Rob DeVita

No. 32, 58
- Position: Linebacker

Personal information
- Born: November 29, 1965 (age 60) Winfield, Illinois, U.S.
- Listed height: 6 ft 2 in (1.88 m)
- Listed weight: 222 lb (101 kg)

Career information
- High school: Central (Wheaton, Illinois)
- College: Eastern Illinois, Benedictine
- NFL draft: 1987: undrafted

Career history
- Denver Dynamite (1987); Seattle Seahawks (1987); Los Angeles Cobras (1988);

Awards and highlights
- ArenaBowl champion (1987);
- Stats at Pro Football Reference
- Stats at ArenaFan.com

= Rob DeVita =

American football player (born 1965)

Robert Gerard DeVita (born November 29, 1965) is an American former professional football linebacker who played one season with the Seattle Seahawks of the National Football League (NFL). He played college football at Eastern Illinois University and Illinois Benedictine College. DeVita was also member of the Denver Dynamite and Los Angeles Cobras of the Arena Football League (AFL).

==Early life and college==
Robert Gerard DeVita was born on November 29, 1965, in Winfield, Illinois. He attended Wheaton Central High School in Wheaton, Illinois.
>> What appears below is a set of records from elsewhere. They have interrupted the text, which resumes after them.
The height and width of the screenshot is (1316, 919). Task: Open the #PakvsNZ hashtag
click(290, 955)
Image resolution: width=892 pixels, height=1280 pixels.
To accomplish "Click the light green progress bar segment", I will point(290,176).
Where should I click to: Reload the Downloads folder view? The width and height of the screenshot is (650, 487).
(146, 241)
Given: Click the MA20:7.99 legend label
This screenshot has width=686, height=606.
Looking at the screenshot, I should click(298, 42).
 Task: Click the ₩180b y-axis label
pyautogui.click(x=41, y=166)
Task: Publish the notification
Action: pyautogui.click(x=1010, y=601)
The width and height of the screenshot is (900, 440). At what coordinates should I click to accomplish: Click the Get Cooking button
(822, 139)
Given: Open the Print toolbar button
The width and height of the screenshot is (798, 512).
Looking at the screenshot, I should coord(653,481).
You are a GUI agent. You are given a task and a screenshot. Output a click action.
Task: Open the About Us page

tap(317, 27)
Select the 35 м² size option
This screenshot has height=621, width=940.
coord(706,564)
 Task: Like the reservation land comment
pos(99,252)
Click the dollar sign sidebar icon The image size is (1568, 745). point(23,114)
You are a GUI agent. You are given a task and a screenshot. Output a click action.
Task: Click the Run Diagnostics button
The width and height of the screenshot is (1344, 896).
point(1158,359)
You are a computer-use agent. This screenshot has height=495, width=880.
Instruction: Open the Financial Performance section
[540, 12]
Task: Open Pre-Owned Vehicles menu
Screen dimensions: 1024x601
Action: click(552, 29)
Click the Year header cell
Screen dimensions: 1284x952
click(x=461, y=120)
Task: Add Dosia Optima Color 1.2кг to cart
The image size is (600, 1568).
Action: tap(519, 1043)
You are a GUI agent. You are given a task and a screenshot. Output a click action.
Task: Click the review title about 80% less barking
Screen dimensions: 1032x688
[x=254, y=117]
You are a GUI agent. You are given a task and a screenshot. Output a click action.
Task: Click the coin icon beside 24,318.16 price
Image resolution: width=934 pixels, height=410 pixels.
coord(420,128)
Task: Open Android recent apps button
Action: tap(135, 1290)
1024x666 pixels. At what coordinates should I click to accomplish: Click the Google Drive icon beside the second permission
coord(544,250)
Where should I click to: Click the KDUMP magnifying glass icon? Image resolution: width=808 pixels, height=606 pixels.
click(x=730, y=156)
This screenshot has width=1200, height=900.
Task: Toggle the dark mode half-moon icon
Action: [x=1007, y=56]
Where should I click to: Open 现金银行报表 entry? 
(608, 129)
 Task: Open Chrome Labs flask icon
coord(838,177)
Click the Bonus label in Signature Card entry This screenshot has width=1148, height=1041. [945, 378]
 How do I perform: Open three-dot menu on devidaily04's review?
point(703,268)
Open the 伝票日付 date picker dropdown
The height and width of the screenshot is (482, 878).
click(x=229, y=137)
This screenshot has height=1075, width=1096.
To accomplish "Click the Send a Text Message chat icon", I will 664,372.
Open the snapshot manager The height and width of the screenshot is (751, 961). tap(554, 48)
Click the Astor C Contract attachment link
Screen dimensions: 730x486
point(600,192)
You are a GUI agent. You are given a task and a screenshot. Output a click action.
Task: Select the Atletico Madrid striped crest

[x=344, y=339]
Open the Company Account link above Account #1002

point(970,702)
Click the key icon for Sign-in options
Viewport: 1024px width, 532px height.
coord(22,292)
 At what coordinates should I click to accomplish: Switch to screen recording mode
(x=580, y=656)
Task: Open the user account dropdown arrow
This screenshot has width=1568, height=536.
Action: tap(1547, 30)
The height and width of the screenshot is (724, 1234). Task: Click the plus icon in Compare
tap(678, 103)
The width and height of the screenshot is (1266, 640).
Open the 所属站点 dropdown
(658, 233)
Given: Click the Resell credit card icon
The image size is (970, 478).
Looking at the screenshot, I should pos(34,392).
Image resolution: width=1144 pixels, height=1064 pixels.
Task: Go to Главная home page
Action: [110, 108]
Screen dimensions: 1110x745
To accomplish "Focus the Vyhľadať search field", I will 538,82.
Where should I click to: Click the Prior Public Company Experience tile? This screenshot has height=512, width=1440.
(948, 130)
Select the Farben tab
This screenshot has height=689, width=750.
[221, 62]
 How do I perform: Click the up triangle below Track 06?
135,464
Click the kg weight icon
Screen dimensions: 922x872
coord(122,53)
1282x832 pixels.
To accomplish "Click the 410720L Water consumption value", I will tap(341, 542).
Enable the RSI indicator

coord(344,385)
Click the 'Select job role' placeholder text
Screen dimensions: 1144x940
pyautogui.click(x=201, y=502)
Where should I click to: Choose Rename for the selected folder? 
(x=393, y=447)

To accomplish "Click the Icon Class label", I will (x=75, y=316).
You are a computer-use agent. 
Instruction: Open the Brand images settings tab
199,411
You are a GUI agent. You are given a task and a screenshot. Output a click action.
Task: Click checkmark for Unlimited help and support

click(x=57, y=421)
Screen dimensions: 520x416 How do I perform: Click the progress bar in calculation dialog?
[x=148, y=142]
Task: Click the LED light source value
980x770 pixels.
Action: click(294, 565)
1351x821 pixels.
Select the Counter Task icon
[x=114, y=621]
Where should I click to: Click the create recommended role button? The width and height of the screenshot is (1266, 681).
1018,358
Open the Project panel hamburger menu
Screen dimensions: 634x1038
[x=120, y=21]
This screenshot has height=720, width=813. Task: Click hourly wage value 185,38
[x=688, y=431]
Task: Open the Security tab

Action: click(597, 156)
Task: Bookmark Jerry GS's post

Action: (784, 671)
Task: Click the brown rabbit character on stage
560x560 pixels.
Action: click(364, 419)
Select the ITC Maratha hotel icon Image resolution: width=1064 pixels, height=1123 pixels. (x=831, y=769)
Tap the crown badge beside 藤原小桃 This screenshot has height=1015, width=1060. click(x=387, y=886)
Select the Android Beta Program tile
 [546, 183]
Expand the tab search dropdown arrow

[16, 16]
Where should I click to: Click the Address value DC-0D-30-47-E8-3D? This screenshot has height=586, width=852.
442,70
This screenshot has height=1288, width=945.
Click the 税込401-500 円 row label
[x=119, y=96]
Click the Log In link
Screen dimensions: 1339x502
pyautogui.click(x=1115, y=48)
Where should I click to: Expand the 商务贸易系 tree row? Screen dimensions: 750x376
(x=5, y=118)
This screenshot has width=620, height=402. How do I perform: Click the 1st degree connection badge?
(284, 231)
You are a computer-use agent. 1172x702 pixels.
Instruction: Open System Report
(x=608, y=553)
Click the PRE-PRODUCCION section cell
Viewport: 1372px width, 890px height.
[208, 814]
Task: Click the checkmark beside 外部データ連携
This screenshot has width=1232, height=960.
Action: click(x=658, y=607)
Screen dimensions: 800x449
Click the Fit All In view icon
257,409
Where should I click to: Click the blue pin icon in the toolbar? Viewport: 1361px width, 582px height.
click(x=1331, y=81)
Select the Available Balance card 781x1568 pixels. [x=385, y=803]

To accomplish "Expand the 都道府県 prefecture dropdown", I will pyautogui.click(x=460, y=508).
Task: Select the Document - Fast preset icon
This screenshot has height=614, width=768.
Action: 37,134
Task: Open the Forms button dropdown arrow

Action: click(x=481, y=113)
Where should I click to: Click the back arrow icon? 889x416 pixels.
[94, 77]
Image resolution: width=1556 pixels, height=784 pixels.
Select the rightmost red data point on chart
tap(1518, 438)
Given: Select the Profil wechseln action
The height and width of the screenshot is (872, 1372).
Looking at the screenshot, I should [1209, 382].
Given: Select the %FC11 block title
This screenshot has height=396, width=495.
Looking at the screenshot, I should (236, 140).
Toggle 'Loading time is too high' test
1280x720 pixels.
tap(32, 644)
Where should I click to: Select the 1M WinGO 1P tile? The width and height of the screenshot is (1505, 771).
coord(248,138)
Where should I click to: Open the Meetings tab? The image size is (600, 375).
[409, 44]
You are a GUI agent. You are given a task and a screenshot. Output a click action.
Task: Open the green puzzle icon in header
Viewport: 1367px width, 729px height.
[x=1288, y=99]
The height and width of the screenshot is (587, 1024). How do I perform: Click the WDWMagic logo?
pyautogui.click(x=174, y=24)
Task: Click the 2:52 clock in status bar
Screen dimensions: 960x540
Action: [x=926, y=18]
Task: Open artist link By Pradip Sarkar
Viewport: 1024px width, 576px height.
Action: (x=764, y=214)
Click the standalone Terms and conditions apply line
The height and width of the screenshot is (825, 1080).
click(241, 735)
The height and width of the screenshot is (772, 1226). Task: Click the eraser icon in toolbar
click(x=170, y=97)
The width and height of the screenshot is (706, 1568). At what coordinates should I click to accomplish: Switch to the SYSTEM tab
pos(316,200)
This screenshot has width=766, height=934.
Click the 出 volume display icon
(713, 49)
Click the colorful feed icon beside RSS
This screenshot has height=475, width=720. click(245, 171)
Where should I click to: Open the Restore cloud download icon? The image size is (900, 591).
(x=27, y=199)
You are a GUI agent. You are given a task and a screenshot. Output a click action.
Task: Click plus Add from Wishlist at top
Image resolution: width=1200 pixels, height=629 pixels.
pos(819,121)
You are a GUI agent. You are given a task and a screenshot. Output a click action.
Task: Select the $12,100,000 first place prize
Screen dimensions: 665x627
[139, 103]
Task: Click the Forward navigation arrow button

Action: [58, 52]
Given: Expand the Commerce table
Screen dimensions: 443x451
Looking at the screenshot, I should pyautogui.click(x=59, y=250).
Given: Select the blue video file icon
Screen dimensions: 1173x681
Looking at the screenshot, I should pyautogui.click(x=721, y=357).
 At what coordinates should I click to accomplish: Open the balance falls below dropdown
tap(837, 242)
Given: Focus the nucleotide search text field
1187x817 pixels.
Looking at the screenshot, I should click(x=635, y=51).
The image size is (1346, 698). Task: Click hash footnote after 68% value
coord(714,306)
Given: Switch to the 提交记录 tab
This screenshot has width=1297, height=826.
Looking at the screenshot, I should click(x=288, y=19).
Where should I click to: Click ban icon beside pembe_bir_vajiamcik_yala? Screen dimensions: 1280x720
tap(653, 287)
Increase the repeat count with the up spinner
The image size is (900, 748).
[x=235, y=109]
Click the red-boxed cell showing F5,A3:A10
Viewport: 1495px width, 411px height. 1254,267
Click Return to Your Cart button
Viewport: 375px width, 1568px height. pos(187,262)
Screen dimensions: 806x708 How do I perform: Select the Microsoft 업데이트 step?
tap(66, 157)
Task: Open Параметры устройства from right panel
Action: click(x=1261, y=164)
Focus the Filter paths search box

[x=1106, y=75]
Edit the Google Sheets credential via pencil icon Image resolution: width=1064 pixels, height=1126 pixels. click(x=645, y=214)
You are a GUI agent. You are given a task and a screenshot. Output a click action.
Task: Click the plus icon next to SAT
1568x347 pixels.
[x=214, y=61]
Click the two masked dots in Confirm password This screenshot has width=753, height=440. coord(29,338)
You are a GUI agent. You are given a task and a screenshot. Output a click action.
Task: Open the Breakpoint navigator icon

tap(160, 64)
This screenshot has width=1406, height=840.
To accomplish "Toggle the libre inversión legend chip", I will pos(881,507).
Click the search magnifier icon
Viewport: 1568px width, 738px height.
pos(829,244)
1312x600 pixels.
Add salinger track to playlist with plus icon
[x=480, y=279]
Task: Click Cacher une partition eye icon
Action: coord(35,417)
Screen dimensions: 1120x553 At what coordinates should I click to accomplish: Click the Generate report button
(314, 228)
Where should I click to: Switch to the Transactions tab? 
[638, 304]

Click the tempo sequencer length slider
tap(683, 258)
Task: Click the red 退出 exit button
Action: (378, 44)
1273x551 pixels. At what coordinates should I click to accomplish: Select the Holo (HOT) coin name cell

DeVita first played college football for the Eastern Illinois Panthers of Eastern Illinois University. He studied biology/health sciences while at Eastern Illinois. He then transferred to play for the Benedictine Eagles of Illinois Benedictine College, with his final year being in 1986.

==Professional career==
After going undrafted in the 1987 NFL draft, DeVita signed with the Denver Dynamite of the Arena Football League (AFL). He played in three games for the Dynamite during the 1987 AFL season, recording nine solo tackles, seven assisted tackles, six sacks, and one fumble recovery. He was a fullback/linebacker during his time in the AFL as the league played under ironman rules. The Drive finished the season with a 4–2 record and won ArenaBowl I against the Pittsburgh Gladiators by a score of 45–16.

On September 27, 1987, DeVita was signed by the Seattle Seahawks of the National Football League (NFL) during the 1987 NFL players strike. He played in one game for the Seahawks, and was released after the strike ended.

DeVita signed with the Los Angeles Cobras of the AFL in 1988. He appeared in five games during the 1988 season, posting three solo tackles and four assisted tackles while also rushing four times for five yards.

==Personal life==
DeVita became a financial advisor after his football career.